▶ [What you will do]: Somewhere below are a line with "Task: Select the 技术要求 notes heading" and a later line with "You are a computer-use agent. 1372x871". Output exactly those lines and all lines between them.

════

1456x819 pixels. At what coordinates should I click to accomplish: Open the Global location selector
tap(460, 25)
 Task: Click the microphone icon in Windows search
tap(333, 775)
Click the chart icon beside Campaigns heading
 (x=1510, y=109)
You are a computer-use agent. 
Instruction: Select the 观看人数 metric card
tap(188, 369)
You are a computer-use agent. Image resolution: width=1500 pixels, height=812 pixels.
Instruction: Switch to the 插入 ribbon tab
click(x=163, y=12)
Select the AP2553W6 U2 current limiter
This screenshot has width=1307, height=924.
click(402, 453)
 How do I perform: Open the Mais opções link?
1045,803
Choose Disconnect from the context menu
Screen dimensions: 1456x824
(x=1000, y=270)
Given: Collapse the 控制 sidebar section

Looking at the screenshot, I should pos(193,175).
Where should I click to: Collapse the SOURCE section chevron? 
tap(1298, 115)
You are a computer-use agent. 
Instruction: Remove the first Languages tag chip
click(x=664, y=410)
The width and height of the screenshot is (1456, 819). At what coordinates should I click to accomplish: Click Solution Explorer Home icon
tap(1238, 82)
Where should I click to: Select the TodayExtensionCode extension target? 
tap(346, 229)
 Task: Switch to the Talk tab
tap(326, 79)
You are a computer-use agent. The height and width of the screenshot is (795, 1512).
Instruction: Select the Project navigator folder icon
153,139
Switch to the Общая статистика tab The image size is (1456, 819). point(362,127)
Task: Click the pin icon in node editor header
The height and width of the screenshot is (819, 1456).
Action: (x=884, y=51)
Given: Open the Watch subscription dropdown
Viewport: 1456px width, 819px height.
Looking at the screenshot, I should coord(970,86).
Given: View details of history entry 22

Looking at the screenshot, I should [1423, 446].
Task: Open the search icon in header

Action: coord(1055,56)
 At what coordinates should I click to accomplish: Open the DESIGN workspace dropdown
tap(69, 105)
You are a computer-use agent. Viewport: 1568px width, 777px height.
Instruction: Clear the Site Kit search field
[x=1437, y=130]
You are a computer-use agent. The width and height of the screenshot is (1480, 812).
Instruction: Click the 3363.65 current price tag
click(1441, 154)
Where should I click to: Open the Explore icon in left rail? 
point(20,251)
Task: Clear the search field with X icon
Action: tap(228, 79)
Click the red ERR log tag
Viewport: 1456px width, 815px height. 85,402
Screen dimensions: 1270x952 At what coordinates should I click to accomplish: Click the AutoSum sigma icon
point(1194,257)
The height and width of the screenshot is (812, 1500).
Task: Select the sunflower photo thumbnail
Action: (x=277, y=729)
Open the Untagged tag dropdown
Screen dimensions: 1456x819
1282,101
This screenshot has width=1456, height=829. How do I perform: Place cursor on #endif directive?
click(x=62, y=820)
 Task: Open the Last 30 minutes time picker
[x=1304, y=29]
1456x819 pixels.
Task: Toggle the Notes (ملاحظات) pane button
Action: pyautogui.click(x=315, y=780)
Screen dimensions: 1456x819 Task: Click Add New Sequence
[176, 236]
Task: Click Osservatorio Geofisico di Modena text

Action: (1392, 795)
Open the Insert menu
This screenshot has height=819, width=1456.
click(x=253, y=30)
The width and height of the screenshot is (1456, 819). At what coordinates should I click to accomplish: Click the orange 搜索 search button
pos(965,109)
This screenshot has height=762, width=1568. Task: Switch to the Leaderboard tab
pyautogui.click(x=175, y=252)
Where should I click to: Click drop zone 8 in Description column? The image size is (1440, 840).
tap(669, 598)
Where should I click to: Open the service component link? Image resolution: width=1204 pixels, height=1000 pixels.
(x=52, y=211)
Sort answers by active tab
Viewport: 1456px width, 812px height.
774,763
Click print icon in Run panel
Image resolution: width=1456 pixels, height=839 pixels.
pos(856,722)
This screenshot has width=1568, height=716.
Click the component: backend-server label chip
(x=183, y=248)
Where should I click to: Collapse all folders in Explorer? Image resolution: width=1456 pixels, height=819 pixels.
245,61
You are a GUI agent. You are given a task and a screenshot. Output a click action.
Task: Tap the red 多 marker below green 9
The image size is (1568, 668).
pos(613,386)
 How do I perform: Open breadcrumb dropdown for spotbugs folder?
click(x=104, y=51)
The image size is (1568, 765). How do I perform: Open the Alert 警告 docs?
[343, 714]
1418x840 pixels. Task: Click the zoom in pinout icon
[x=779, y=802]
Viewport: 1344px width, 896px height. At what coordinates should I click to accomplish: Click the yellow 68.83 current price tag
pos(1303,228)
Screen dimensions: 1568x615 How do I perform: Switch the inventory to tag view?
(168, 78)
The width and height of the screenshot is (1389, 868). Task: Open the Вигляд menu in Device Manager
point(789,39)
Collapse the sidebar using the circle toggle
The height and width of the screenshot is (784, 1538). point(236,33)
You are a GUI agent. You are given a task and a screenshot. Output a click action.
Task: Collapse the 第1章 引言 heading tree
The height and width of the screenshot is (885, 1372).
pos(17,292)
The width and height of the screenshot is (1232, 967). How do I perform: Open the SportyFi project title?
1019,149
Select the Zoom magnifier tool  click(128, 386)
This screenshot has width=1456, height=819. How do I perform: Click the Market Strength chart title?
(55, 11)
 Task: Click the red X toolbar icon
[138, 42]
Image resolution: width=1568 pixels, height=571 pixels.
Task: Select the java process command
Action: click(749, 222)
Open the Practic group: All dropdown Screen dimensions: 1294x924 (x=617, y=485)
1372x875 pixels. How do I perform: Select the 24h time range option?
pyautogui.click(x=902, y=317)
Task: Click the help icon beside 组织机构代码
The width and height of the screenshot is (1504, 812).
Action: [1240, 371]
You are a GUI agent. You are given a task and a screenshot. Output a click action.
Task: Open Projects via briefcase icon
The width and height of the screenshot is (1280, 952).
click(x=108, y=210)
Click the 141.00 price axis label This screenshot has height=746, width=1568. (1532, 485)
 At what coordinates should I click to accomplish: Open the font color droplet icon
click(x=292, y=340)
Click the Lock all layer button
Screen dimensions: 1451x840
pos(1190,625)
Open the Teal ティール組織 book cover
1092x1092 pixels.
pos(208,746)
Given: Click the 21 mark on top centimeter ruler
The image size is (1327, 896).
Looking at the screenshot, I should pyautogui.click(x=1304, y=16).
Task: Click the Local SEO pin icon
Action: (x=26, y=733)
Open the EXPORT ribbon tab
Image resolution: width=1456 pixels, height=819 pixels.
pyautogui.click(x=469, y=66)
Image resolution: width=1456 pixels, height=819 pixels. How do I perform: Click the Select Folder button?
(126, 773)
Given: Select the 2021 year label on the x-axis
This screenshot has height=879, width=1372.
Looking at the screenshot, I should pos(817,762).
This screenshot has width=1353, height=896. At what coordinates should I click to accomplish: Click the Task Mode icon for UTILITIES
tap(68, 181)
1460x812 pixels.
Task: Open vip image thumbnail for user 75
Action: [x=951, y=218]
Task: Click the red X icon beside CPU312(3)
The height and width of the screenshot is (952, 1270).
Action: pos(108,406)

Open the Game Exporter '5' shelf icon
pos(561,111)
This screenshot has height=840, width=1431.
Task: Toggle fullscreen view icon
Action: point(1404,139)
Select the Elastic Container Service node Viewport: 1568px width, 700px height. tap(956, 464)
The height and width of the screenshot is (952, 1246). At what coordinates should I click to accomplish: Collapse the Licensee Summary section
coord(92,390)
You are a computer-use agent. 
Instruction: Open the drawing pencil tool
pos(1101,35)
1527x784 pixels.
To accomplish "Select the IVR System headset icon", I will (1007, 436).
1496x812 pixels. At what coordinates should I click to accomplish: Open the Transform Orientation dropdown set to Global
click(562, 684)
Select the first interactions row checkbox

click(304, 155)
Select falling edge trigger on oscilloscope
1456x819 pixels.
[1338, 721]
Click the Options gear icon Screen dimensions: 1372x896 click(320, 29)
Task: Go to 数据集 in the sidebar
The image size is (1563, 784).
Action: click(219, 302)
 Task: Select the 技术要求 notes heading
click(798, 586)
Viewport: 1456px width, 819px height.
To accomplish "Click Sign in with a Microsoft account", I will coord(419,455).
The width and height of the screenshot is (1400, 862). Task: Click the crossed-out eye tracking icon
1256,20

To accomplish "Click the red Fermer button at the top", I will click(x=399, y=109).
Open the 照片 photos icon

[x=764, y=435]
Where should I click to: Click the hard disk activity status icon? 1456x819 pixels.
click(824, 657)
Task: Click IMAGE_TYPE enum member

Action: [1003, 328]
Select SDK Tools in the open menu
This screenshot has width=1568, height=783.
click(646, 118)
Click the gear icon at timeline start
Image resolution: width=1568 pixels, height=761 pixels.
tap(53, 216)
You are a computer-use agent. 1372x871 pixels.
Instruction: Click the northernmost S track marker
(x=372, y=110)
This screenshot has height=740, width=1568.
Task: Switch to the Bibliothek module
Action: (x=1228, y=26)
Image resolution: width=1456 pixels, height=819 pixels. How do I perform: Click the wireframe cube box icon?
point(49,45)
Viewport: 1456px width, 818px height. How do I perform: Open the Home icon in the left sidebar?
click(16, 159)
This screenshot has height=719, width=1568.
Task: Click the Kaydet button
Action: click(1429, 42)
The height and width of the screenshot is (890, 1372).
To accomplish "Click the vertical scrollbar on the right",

════

▶ [Output of the exercise]:
 Task: Select the 技术要求 notes heading
click(798, 586)
Viewport: 1456px width, 819px height.
To accomplish "Click Sign in with a Microsoft account", I will coord(419,455).
The width and height of the screenshot is (1400, 862). Task: Click the crossed-out eye tracking icon
1256,20

To accomplish "Click the red Fermer button at the top", I will click(x=399, y=109).
Open the 照片 photos icon

[x=764, y=435]
Where should I click to: Click the hard disk activity status icon? 1456x819 pixels.
click(824, 657)
Task: Click IMAGE_TYPE enum member

Action: [1003, 328]
Select SDK Tools in the open menu
This screenshot has width=1568, height=783.
click(646, 118)
Click the gear icon at timeline start
Image resolution: width=1568 pixels, height=761 pixels.
tap(53, 216)
You are a computer-use agent. 1372x871 pixels.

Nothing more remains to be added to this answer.